Written task:
Reproduce the project update below between "Kamil introduces the" and "with 200kb/s internet.", inclusive, swapping "GZIP" for "Zstandard".

Selected excerpt:
>>>>

Client-Side Content Encoding

Kamil introduces the concept of client-side content encoding. By using techniques like Brotli and GZIP, the size of data transferred by users can be significantly reduced. This results in substantial performance gains for users with slower internet connections. An example changeset upload takes 5-15x less time for a person with 200kb/s internet.

Project Structure

Kamil addresses concerns about the project’s structure, specifically the inclusion of too much logic in models. He initially included this logic to make the transition for current contributors smoother - presenting Ruby code example. However, he acknowledges that higher-quality code is essential and mentions that this issue is being addressed as part of the database migration.

Future Discussions

Kamil mentions that future discussions, including API 0.7 and other significant changes, will be held in the general section to encourage more public input and community involvement, as per forums governance decision.

Support

Kamil encourages support for the development through GitHub sponsors, Patreon, or Librepay, as he is working on the project full-time. He expresses appreciation for any support, including likes and stars on the project repository.

Useful links

Disclaimer: Please note that this project is not affiliated with the OpenStreetMap Foundation. It’s the result of my voluntary work and personal choices.

starsep · November 15, 2023, 9:23pm

Thanks for the update!

<<<<

Element and text location data:
>>>>

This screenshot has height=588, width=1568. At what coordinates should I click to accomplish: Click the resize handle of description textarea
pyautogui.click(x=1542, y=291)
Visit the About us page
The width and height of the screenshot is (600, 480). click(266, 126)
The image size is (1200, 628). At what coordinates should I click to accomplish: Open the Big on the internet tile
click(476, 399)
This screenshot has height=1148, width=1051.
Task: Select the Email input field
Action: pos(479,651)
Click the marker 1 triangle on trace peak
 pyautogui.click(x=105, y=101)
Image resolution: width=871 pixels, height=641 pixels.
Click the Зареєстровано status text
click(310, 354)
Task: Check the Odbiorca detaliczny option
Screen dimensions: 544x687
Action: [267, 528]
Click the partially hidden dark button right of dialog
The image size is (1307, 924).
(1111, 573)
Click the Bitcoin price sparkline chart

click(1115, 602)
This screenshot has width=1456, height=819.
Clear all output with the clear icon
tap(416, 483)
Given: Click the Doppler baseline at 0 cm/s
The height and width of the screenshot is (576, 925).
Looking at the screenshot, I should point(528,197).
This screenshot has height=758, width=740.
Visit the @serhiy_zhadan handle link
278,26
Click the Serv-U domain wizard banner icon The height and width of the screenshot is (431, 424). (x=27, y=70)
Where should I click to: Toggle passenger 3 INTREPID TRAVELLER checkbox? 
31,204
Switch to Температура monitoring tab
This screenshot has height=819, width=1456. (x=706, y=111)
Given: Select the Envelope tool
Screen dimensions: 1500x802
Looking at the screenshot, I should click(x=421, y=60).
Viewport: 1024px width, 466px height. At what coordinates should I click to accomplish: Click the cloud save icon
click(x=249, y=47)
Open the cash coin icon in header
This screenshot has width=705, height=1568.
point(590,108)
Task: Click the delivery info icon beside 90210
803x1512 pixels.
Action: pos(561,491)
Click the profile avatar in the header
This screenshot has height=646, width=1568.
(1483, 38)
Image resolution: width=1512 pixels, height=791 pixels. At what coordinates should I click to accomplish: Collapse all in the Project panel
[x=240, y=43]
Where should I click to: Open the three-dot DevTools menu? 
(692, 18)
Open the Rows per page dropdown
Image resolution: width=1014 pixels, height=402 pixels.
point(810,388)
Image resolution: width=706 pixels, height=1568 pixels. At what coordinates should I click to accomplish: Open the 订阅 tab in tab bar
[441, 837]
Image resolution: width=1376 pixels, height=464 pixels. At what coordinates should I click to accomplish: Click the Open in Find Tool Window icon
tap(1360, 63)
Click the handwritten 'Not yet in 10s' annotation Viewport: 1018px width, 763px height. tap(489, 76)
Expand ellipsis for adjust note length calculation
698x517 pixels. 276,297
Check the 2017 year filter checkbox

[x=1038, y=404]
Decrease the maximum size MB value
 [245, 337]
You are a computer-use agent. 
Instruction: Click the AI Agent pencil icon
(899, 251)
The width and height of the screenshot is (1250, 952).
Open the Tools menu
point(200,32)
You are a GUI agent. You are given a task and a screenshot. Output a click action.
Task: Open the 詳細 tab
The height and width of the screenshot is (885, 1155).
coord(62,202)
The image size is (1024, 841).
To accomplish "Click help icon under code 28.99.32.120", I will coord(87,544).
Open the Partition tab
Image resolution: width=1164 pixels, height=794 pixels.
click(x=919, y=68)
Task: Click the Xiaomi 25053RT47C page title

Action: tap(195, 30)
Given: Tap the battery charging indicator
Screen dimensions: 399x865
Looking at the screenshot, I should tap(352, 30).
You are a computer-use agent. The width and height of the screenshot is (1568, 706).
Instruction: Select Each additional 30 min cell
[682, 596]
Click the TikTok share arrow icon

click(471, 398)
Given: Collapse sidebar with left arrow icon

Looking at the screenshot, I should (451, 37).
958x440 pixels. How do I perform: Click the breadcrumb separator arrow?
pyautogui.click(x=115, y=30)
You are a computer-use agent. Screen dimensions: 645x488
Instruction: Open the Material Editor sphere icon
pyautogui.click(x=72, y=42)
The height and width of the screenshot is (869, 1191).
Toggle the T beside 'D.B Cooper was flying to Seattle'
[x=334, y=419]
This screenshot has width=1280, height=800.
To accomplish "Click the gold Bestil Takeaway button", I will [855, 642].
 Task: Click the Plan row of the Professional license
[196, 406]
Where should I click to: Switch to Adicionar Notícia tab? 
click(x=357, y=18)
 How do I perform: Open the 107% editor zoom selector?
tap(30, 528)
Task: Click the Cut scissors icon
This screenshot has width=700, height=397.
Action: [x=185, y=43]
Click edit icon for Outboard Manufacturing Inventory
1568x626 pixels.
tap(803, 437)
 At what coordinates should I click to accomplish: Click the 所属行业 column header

<<<<

The completed task:
Kamil introduces the concept of client-side content encoding. By using techniques like Brotli and Zstandard, the size of data transferred by users can be significantly reduced. This results in substantial performance gains for users with slower internet connections. An example changeset upload takes 5-15x less time for a person with 200kb/s internet.